The road was a gray stretch beneath them. The road was a gray-black canvas too. The road was straight and balanced before them. A course to follow and a track to run and a path west or east or south or north, a path from or to, and there always there. The road was always here.

This is much a beginning as it is an end. Shadow on shadow. Memory on memory. Long list of efforts—names and places, the purposes of the two. Litany. Catalogue. Page one is page two and you are, in the end, a sum total of experiences with no sum total in sight. You are, in the end, carrying on, simply continuing on in the self-same joy or anguish that never did define you. You always just were. Age of man can’t change that. White hairs curling, white hairs falling, whiskers in coarse growth part only of the cycle. Beginning to end and end to beginning and point along its path for ephemera only.

Geography, motion. Landscape, time. Each charted on their circling graphs and pointing only and ever in the direction of return. Return to what?

To believe is one thing. To know, something different. To share or teach, impossibility. Every man knows or does not know only for himself. Every man—island to island, no—given to ignore the tragedy of time past and passing or grip its turning in profound misunderstanding. A peppering of hope or dust of anxiety.

So I am this man here, knowing where I’ve been but not where I go. Knowing also that whatever roads traveled, the roads yet traveled, lead again and again to the same glorious and grating mysteries. And passers along the way, passengers too, all part of that unknown science and self.

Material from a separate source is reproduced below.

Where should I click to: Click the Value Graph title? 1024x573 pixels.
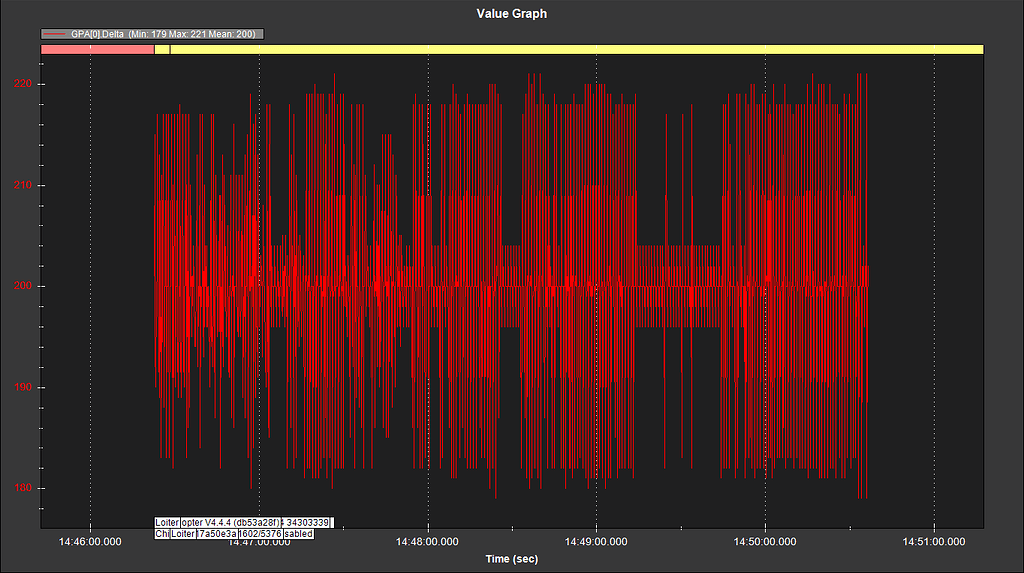coord(511,14)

So I go or stay, it’s all the same. So I continue here, old man to some, father to others, husband. So I go, old man out of sorts, man to be born across a new Hades, a squalid desert. Man to translate and translate for. We are walking translations. Confusions. Contradictions. Beauty is not knowing. Not understanding. Understand nothing and be left alone. King of silences and pursed lips. Mystery. Keeper of secrets.

The only secret is your own salvation. Suffering a simple display.